A FIRE officer and former school governor who walked free after being caught with indecent images of children is behind bars for sex crimes against a girl.

Gary Mason was today (Friday, January 10) jailed for 11 years for attacks on the victim - carried out at a time when he was downloading sick pictures from the internet.

Mason - described as having "a clear interest in young girls" - pinned down the child and subjected her to repeated assaults, Teesside Crown Court heard.

The 52-year-old denied nine charges of sexual assault and assault by penetration, but was found guilty of five of them after a trial last month.

Judge Howard Crowson, who also banned him from working with children and put him on the sex offenders' register for life, told him: "The evidence was clear."

Mason served on the board of governors at High Tunstall College of Science in Hartlepool, and who worked as an arson awareness officer for Cleveland Fire Brigade.

The Northern Echo:

The court heard that he also served in the Army for 22 years after leaving school, reaching the rank of Captain, and also in the Territorial Army.

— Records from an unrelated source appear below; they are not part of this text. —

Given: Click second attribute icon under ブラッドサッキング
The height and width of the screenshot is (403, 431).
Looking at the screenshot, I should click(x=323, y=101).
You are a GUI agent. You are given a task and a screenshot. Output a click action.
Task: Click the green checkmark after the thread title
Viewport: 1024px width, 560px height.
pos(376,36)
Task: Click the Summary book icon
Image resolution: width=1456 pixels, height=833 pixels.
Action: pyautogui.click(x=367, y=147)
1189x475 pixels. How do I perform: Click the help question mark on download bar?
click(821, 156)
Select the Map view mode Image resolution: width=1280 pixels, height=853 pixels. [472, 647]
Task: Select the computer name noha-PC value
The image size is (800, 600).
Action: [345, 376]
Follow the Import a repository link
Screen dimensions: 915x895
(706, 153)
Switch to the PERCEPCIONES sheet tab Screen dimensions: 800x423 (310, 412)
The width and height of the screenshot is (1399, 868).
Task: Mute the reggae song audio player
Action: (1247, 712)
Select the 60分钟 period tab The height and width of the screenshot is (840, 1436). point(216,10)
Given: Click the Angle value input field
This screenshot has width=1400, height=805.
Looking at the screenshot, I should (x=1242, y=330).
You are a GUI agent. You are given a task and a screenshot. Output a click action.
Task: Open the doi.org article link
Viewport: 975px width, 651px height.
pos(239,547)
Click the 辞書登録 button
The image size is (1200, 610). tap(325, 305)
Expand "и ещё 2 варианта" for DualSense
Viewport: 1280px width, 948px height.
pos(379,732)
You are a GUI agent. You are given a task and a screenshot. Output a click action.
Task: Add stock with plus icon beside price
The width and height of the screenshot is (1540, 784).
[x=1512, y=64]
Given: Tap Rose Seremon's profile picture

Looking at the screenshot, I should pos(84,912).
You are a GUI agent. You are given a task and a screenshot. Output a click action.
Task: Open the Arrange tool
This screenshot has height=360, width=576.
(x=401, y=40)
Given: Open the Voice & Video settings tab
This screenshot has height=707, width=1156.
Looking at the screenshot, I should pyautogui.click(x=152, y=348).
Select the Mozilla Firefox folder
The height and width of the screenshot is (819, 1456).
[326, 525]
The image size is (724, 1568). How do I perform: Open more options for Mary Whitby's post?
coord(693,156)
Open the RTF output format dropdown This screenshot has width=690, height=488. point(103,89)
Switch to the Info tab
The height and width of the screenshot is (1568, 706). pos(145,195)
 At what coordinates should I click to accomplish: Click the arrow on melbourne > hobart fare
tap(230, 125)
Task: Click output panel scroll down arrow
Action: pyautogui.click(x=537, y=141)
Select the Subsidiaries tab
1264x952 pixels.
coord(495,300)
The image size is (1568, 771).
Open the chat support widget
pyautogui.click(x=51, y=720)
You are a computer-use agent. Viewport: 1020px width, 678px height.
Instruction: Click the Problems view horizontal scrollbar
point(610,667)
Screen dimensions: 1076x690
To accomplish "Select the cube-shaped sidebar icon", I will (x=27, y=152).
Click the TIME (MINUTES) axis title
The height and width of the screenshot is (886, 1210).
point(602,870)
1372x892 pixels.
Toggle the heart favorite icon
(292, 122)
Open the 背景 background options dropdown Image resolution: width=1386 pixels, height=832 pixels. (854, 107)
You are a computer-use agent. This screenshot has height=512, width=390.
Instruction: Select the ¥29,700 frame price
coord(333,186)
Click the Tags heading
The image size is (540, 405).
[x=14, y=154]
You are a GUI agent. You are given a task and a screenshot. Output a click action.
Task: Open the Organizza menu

His victim, who cannot be named for legal reasons, told the jury during the trial that she tried to fight off her well-built attacker, but he was too strong.

"I was shouting and kicking," she said. "He was just a really strong man so when I’m kicking and flinging my legs everywhere he was pinning me down because he can do that.

“He was so strong I couldn’t do anything about it.”

She said she did not feel comfortable telling anyone about the alleged abuse at the time, but she finally told her mum as it had been “eating me up for ages".

The jury was told how Mason admitted 17 counts of downloading indecent pictures of underage girls, and was dealt with at the crown court in February 2011.

He was given an eight-month prison sentence, which was suspended for two years, with supervision, and was ordered to go on a sex offenders' treatment programme.

Today, Mason, formerly of Sandbanks Drive, Hartlepool, and now of Broad Landings, South Shields, South Tyneside, was locked up for the first time.

Defence barrister, Jim Withyman, told the court: "The defendant has been a hard-working man in the past. He has served his country."